Description:
Fetches messages from Apache Kafka, specifically for 0.8.x versions. The complementary NiFi processor for sending messages is PutKafka.
Tags:
Kafka, Apache, Get, Ingest, Ingress, Topic, PubSub
Properties:
In the list below, the names of required properties appear in bold. Any other properties (not in bold) are considered optional. The table also indicates any default values.

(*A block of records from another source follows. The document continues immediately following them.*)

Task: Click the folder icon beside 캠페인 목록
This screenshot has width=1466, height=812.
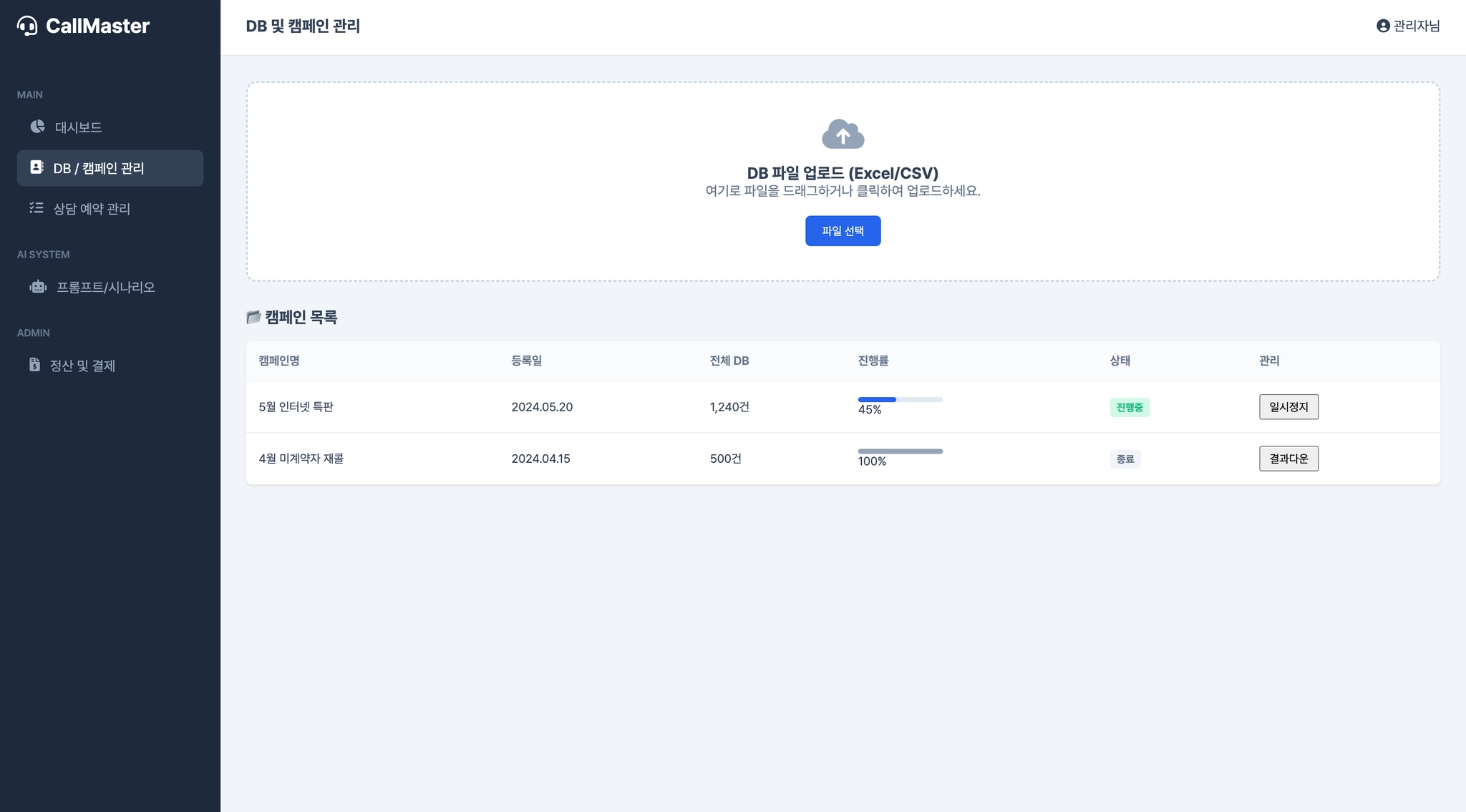Action: point(253,317)
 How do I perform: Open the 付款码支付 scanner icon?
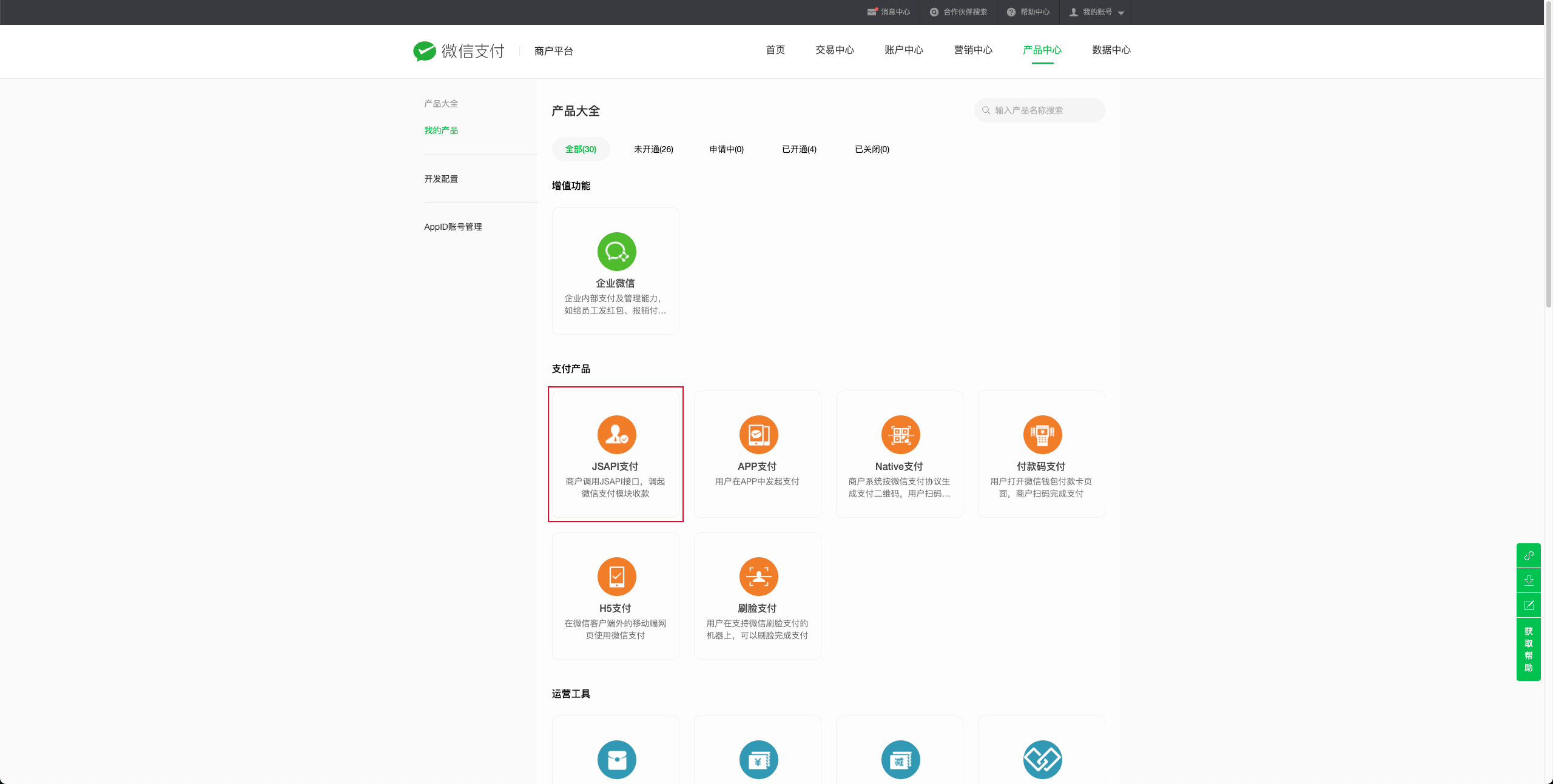pos(1042,435)
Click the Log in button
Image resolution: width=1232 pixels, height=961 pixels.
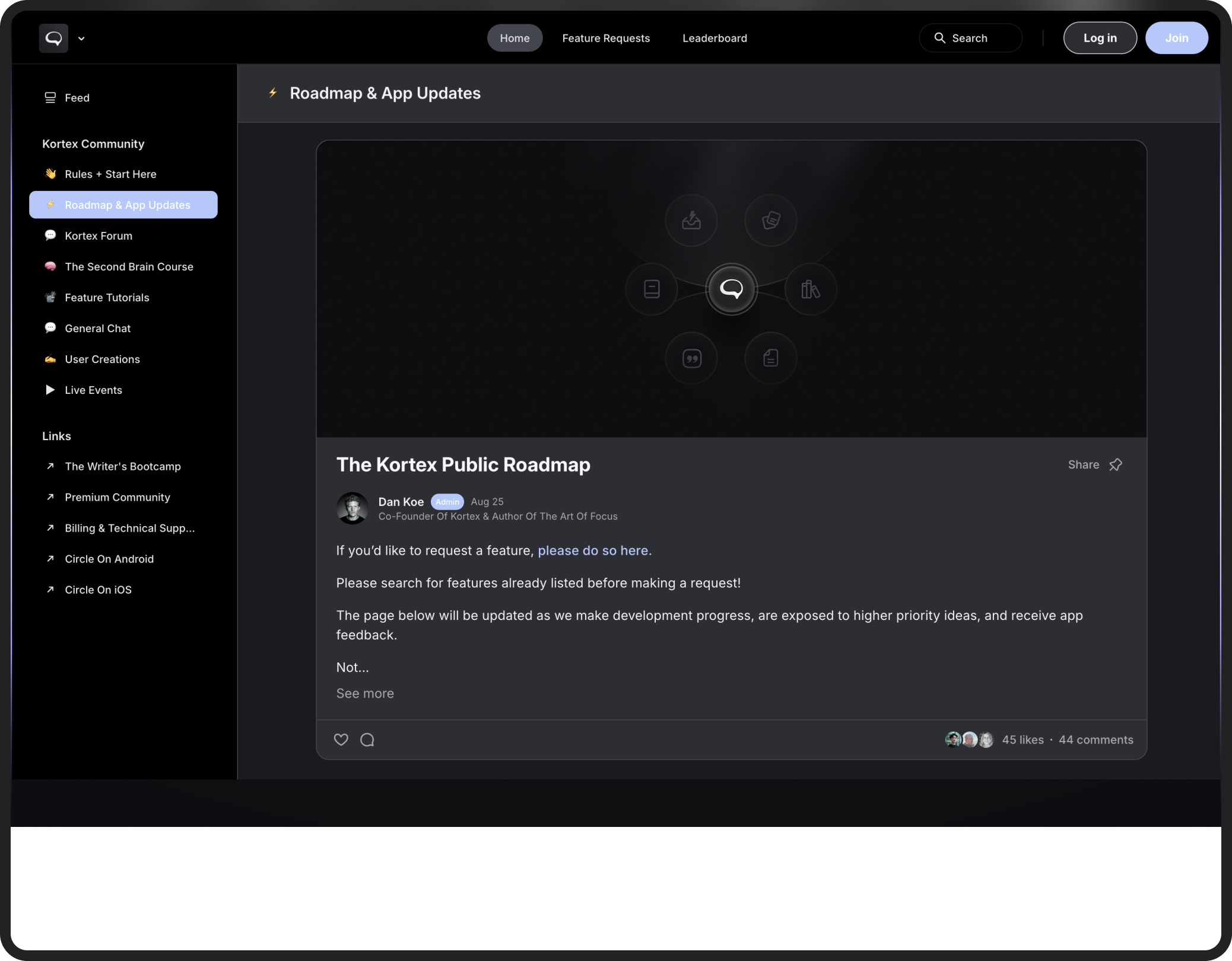(1100, 38)

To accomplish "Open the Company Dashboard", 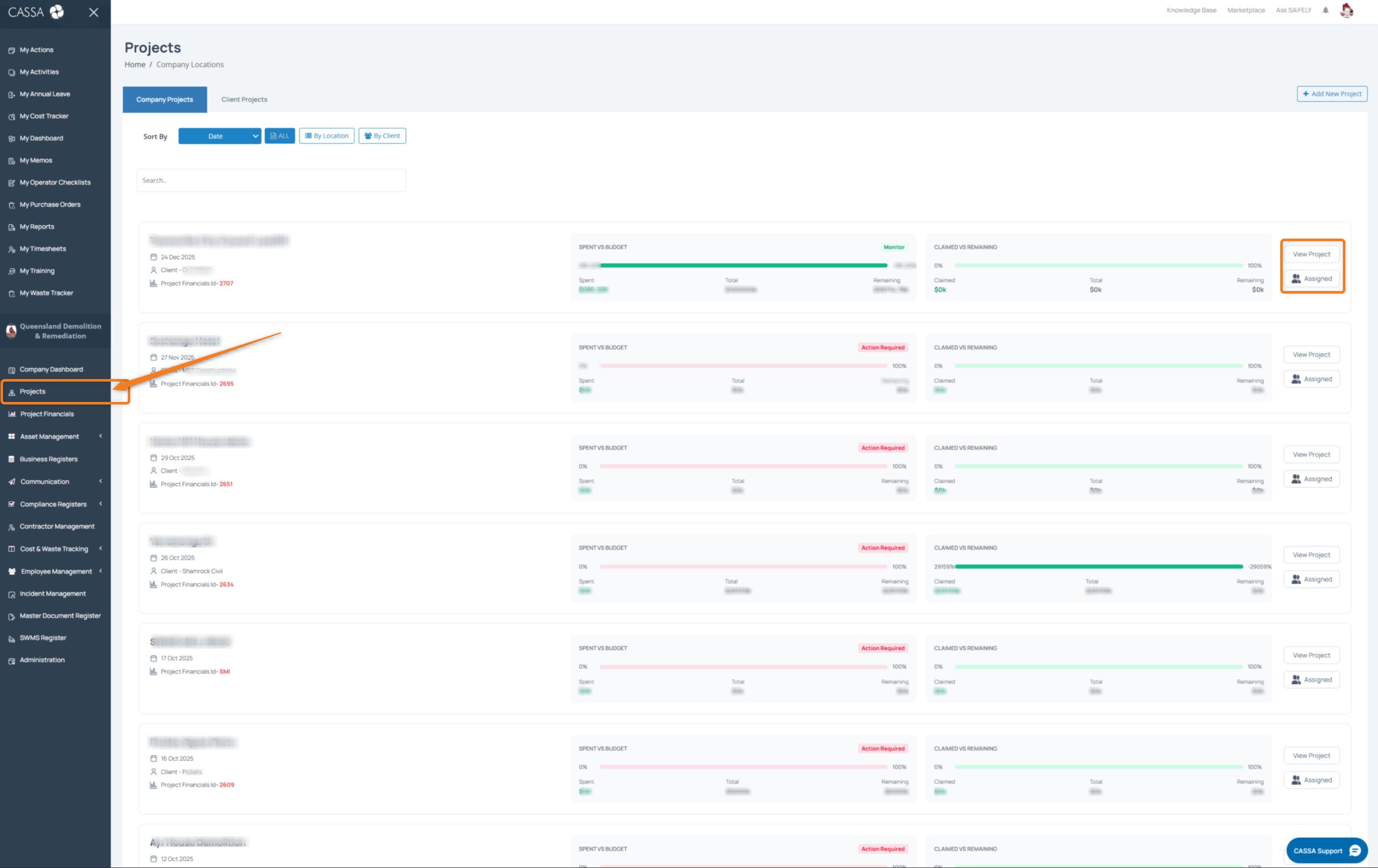I will pyautogui.click(x=51, y=369).

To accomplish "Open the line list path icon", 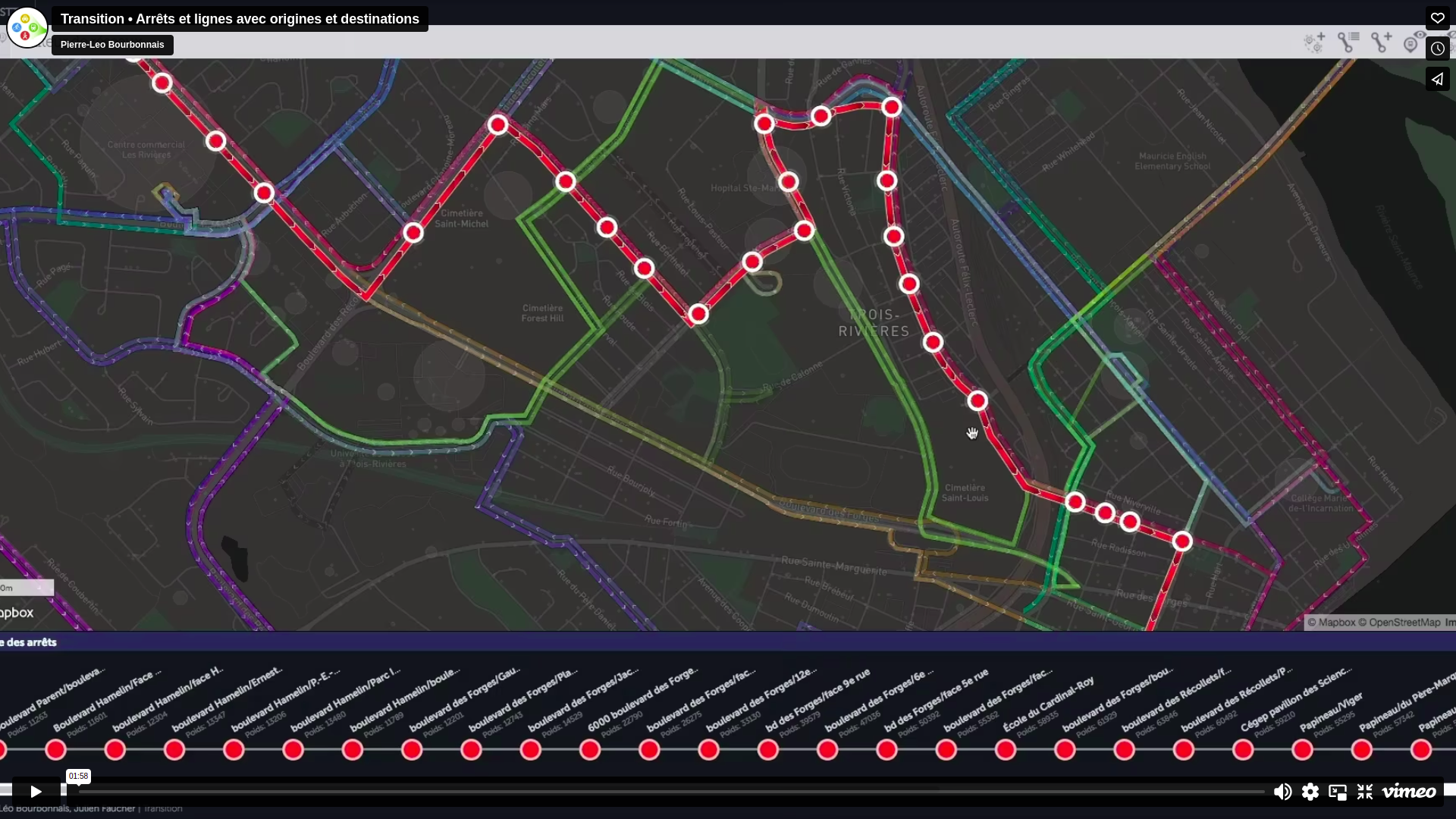I will (1348, 42).
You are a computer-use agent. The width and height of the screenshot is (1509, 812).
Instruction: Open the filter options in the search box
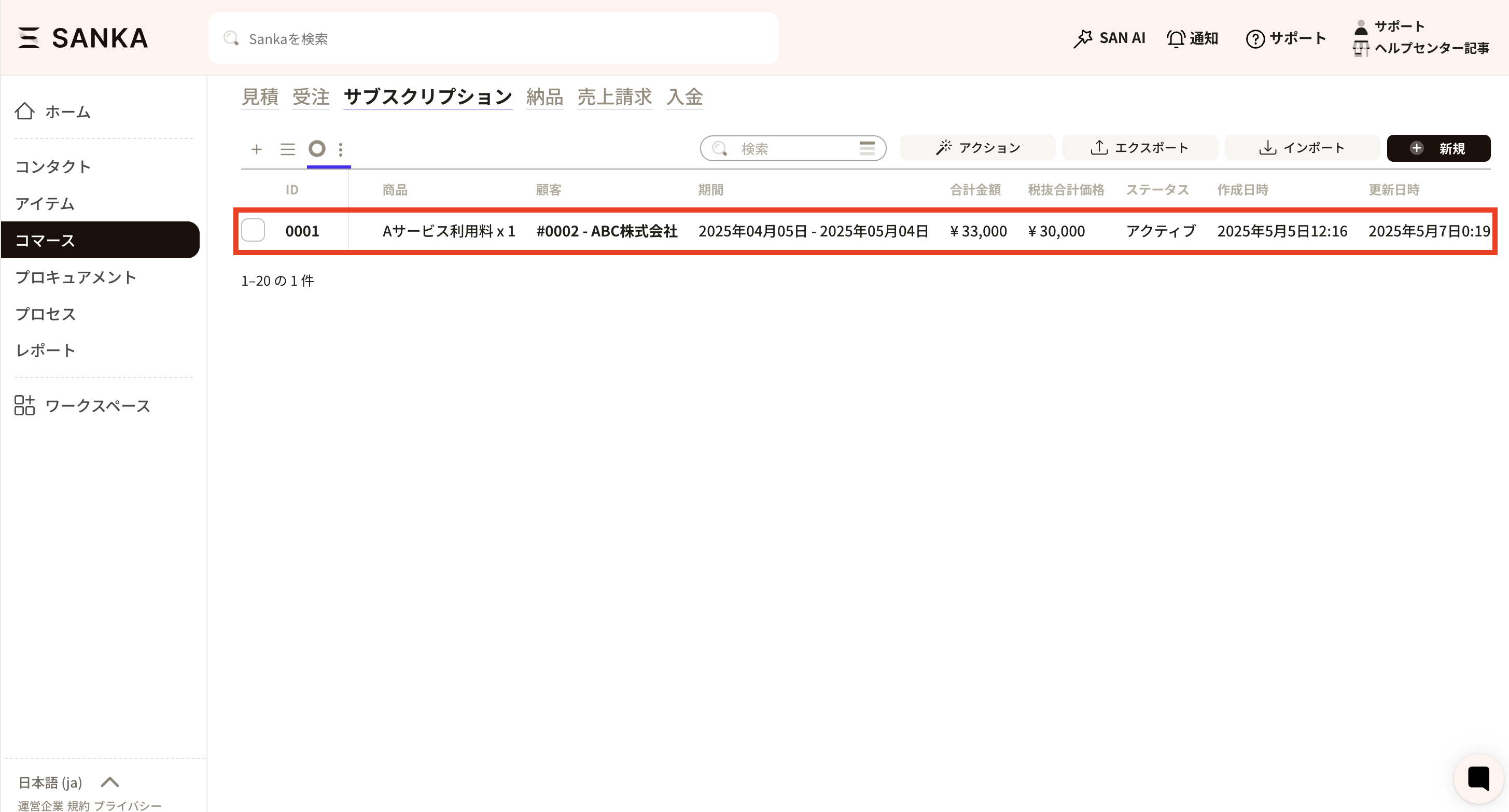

Name | Default Value | Allowable Values | Description |
ZooKeeper Connection String | The Connection String to use in order to connect to ZooKeeper. This is often a comma-separated list of <host>:<port> combinations. For example, host1:2181,host2:2181,host3:2188 | ||
Topic Name | The Kafka Topic to pull messages from | ||
Zookeeper Commit Frequency | 60 secs | Specifies how often to communicate with ZooKeeper to indicate which messages have been pulled. A longer time period will result in better overall performance but can result in more data duplication if a NiFi node is lost | |
Batch Size | 1 | Specifies the maximum number of messages to combine into a single FlowFile. These messages will be concatenated together with the <Message Demarcator> string placed between the content of each message. If the messages from Kafka should not be concatenated together, leave this value at 1. | |
Message Demarcator | \n | Specifies the characters to use in order to demarcate multiple messages from Kafka. If the <Batch Size> property is set to 1, this value is ignored. Otherwise, for each two subsequent messages in the batch, this value will be placed in between them. | |
Client Name | NiFi-mock-processor | Client Name to use when communicating with Kafka | |
Group ID | mock-processor | A Group ID is used to identify consumers that are within the same consumer group | |
Kafka Communications Timeout | 30 secs | The amount of time to wait for a response from Kafka before determining that there is a communications error | |
ZooKeeper Communications Timeout | 30 secs | The amount of time to wait for a response from ZooKeeper before determining that there is a communications error | |
Auto Offset Reset | largest | * smallest</br> * largest | Automatically reset the offset to the smallest or largest offset available on the broker |
Dynamic Properties:
Dynamic Properties allow the user to specify both the name and value of a property.
Name | Value | Description |
The name of a Kafka configuration property. | The value of a given Kafka configuration property. | These properties will be added on the Kafka configuration after loading any provided configuration properties. In the event a dynamic property represents a property that was already set as part of the static properties, its value wil be overriden with warning message describing the override. For the list of available Kafka properties please refer to: http://kafka.apache.org/documentation.html#configuration. |
Relationships:
Name | Description |
success | All FlowFiles that are created are routed to this relationship |
Reads Attributes:
None specified.
Writes Attributes:
Name | Description |
kafka.topic | The name of the Kafka Topic from which the message was received |
kafka.key | The key of the Kafka message, if it exists and batch size is 1. If the message does not have a key, or if the batch size is greater than 1, this attribute will not be added |
kafka.partition | The partition of the Kafka Topic from which the message was received. This attribute is added only if the batch size is 1 |
kafka.offset | The offset of the message within the Kafka partition. This attribute is added only if the batch size is 1 |
Description:
This Processors polls Apache Kafka for data. When a message is received from Kafka, this Processor emits a FlowFile where the content of the FlowFile is the value of the Kafka message. If the message has a key associated with it, an attribute named kafka.key will be added to the FlowFile, with the value being the UTF-8 Encoded value of the Message’s Key.
Kafka supports the notion of a Consumer Group when pulling messages in order to provide scalability while still offering a publish-subscribe interface. Each Consumer Group must have a unique identifier. The Consumer Group identifier that is used by NiFi is the UUID of the Processor. This means that all of the nodes within a cluster will use the same Consumer Group Identifier so that they do not receive duplicate data but multiple GetKafka Processors can be used to pull from multiple Topics, as each Processor will receive a different Processor UUID and therefore a different Consumer Group Identifier.